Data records
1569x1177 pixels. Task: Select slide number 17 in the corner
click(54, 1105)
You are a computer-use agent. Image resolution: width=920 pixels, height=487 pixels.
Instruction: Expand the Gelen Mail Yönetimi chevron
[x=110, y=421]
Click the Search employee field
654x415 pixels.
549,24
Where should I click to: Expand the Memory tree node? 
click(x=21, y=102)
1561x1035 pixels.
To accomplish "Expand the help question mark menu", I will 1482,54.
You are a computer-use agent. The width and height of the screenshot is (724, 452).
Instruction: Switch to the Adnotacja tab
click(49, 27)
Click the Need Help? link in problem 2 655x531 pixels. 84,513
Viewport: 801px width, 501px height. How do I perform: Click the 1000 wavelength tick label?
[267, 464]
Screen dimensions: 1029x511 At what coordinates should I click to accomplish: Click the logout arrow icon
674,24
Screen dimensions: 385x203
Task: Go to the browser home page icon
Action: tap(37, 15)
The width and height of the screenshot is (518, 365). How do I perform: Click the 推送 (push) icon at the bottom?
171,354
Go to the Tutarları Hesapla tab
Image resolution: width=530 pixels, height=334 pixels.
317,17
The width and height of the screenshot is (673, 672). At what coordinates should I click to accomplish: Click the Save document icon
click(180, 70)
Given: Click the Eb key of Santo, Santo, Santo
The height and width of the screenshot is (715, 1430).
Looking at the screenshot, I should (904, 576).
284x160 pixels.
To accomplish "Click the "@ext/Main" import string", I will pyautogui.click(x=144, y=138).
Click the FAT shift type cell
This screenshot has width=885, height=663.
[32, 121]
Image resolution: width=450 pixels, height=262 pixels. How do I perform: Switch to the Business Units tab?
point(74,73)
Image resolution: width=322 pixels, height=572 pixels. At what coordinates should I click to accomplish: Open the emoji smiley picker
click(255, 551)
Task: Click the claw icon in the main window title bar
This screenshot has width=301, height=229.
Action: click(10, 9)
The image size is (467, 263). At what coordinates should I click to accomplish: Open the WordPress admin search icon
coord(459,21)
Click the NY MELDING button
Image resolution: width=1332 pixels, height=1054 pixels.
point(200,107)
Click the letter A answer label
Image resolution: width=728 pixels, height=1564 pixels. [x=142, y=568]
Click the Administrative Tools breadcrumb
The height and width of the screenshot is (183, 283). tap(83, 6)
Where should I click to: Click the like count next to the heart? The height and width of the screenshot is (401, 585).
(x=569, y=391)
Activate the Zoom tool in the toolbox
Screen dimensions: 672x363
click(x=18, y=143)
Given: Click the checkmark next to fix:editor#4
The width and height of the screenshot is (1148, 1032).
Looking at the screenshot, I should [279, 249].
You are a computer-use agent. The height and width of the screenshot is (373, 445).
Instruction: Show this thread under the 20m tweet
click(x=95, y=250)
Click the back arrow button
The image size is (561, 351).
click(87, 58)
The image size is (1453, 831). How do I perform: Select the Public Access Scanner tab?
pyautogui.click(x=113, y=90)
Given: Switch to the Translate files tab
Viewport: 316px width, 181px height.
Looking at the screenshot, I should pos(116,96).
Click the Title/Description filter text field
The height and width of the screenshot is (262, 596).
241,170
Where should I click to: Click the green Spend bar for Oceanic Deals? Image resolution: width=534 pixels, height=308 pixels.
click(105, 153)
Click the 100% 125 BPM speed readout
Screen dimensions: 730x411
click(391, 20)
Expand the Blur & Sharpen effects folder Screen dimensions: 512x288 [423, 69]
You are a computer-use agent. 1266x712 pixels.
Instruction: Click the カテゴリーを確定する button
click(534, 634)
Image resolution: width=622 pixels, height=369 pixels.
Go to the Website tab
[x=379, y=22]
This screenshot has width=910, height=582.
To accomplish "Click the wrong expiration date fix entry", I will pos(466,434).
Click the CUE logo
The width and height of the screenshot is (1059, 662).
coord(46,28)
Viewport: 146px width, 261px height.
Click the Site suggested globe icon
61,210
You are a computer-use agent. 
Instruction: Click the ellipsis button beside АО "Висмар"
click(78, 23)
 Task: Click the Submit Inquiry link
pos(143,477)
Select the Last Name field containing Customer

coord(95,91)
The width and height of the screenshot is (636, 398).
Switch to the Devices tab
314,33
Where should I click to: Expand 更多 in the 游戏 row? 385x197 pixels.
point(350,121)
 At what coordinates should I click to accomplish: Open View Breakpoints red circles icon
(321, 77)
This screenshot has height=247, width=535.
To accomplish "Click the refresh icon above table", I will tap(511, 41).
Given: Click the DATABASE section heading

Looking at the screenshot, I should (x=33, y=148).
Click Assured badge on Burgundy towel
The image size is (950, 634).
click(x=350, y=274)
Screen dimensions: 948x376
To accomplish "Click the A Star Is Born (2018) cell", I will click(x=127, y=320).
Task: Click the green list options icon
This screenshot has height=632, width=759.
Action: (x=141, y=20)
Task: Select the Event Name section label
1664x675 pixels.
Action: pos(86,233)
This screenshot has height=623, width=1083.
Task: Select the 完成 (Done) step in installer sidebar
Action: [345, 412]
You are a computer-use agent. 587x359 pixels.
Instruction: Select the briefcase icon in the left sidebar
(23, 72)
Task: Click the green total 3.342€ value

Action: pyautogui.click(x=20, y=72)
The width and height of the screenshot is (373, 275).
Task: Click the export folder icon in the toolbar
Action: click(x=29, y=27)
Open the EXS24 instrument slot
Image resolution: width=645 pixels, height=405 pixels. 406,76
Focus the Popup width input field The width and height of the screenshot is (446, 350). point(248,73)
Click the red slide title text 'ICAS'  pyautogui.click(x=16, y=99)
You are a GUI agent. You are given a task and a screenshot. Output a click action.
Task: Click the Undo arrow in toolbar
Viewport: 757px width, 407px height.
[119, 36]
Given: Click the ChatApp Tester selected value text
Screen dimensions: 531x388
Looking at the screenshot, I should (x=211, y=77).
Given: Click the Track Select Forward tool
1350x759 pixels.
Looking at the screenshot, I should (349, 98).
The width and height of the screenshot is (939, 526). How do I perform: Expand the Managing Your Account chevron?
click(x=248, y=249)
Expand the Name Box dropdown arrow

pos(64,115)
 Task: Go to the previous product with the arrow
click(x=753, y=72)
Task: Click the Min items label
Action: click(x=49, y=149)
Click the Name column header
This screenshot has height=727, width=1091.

_WHAT IS EXPECTED:_
I need each line above reproduced exactly.

_SOLUTION FOR THIS PROBLEM:_
1569x1177 pixels. Task: Select slide number 17 in the corner
click(54, 1105)
You are a computer-use agent. Image resolution: width=920 pixels, height=487 pixels.
Instruction: Expand the Gelen Mail Yönetimi chevron
[x=110, y=421]
Click the Search employee field
654x415 pixels.
549,24
Where should I click to: Expand the Memory tree node? 
click(x=21, y=102)
1561x1035 pixels.
To accomplish "Expand the help question mark menu", I will 1482,54.
You are a computer-use agent. The width and height of the screenshot is (724, 452).
Instruction: Switch to the Adnotacja tab
click(49, 27)
Click the Need Help? link in problem 2 655x531 pixels. 84,513
Viewport: 801px width, 501px height. How do I perform: Click the 1000 wavelength tick label?
[267, 464]
Screen dimensions: 1029x511 At what coordinates should I click to accomplish: Click the logout arrow icon
674,24
Screen dimensions: 385x203
Task: Go to the browser home page icon
Action: tap(37, 15)
The width and height of the screenshot is (518, 365). How do I perform: Click the 推送 (push) icon at the bottom?
171,354
Go to the Tutarları Hesapla tab
Image resolution: width=530 pixels, height=334 pixels.
317,17
The width and height of the screenshot is (673, 672). At what coordinates should I click to accomplish: Click the Save document icon
click(180, 70)
Given: Click the Eb key of Santo, Santo, Santo
The height and width of the screenshot is (715, 1430).
Looking at the screenshot, I should (904, 576).
284x160 pixels.
To accomplish "Click the "@ext/Main" import string", I will pyautogui.click(x=144, y=138).
Click the FAT shift type cell
This screenshot has width=885, height=663.
[32, 121]
Image resolution: width=450 pixels, height=262 pixels. How do I perform: Switch to the Business Units tab?
point(74,73)
Image resolution: width=322 pixels, height=572 pixels. At what coordinates should I click to accomplish: Open the emoji smiley picker
click(255, 551)
Task: Click the claw icon in the main window title bar
This screenshot has width=301, height=229.
Action: click(10, 9)
The image size is (467, 263). At what coordinates should I click to accomplish: Open the WordPress admin search icon
coord(459,21)
Click the NY MELDING button
Image resolution: width=1332 pixels, height=1054 pixels.
point(200,107)
Click the letter A answer label
Image resolution: width=728 pixels, height=1564 pixels. [x=142, y=568]
Click the Administrative Tools breadcrumb
The height and width of the screenshot is (183, 283). tap(83, 6)
Where should I click to: Click the like count next to the heart? The height and width of the screenshot is (401, 585).
(x=569, y=391)
Activate the Zoom tool in the toolbox
Screen dimensions: 672x363
click(x=18, y=143)
Given: Click the checkmark next to fix:editor#4
The width and height of the screenshot is (1148, 1032).
Looking at the screenshot, I should [279, 249].
You are a computer-use agent. The height and width of the screenshot is (373, 445).
Instruction: Show this thread under the 20m tweet
click(x=95, y=250)
Click the back arrow button
The image size is (561, 351).
click(87, 58)
The image size is (1453, 831). How do I perform: Select the Public Access Scanner tab?
pyautogui.click(x=113, y=90)
Given: Switch to the Translate files tab
Viewport: 316px width, 181px height.
Looking at the screenshot, I should pos(116,96).
Click the Title/Description filter text field
The height and width of the screenshot is (262, 596).
241,170
Where should I click to: Click the green Spend bar for Oceanic Deals? Image resolution: width=534 pixels, height=308 pixels.
click(105, 153)
Click the 100% 125 BPM speed readout
Screen dimensions: 730x411
click(391, 20)
Expand the Blur & Sharpen effects folder Screen dimensions: 512x288 [423, 69]
You are a computer-use agent. 1266x712 pixels.
Instruction: Click the カテゴリーを確定する button
click(534, 634)
Image resolution: width=622 pixels, height=369 pixels.
Go to the Website tab
[x=379, y=22]
This screenshot has width=910, height=582.
To accomplish "Click the wrong expiration date fix entry", I will pos(466,434).
Click the CUE logo
The width and height of the screenshot is (1059, 662).
coord(46,28)
Viewport: 146px width, 261px height.
Click the Site suggested globe icon
61,210
You are a computer-use agent. 
Instruction: Click the ellipsis button beside АО "Висмар"
click(78, 23)
 Task: Click the Submit Inquiry link
pos(143,477)
Select the Last Name field containing Customer

coord(95,91)
The width and height of the screenshot is (636, 398).
Switch to the Devices tab
314,33
Where should I click to: Expand 更多 in the 游戏 row? 385x197 pixels.
point(350,121)
 At what coordinates should I click to accomplish: Open View Breakpoints red circles icon
(321, 77)
This screenshot has height=247, width=535.
To accomplish "Click the refresh icon above table", I will tap(511, 41).
Given: Click the DATABASE section heading

Looking at the screenshot, I should (x=33, y=148).
Click Assured badge on Burgundy towel
The image size is (950, 634).
click(x=350, y=274)
Screen dimensions: 948x376
To accomplish "Click the A Star Is Born (2018) cell", I will click(x=127, y=320).
Task: Click the green list options icon
This screenshot has height=632, width=759.
Action: (x=141, y=20)
Task: Select the Event Name section label
1664x675 pixels.
Action: pos(86,233)
This screenshot has height=623, width=1083.
Task: Select the 完成 (Done) step in installer sidebar
Action: [345, 412]
You are a computer-use agent. 587x359 pixels.
Instruction: Select the briefcase icon in the left sidebar
(23, 72)
Task: Click the green total 3.342€ value

Action: pyautogui.click(x=20, y=72)
The width and height of the screenshot is (373, 275).
Task: Click the export folder icon in the toolbar
Action: click(x=29, y=27)
Open the EXS24 instrument slot
Image resolution: width=645 pixels, height=405 pixels. 406,76
Focus the Popup width input field The width and height of the screenshot is (446, 350). point(248,73)
Click the red slide title text 'ICAS'  pyautogui.click(x=16, y=99)
You are a GUI agent. You are given a task and a screenshot. Output a click action.
Task: Click the Undo arrow in toolbar
Viewport: 757px width, 407px height.
[119, 36]
Given: Click the ChatApp Tester selected value text
Screen dimensions: 531x388
Looking at the screenshot, I should (x=211, y=77).
Given: Click the Track Select Forward tool
1350x759 pixels.
Looking at the screenshot, I should (349, 98).
The width and height of the screenshot is (939, 526). How do I perform: Expand the Managing Your Account chevron?
click(x=248, y=249)
Expand the Name Box dropdown arrow

pos(64,115)
 Task: Go to the previous product with the arrow
click(x=753, y=72)
Task: Click the Min items label
Action: click(x=49, y=149)
Click the Name column header
This screenshot has height=727, width=1091.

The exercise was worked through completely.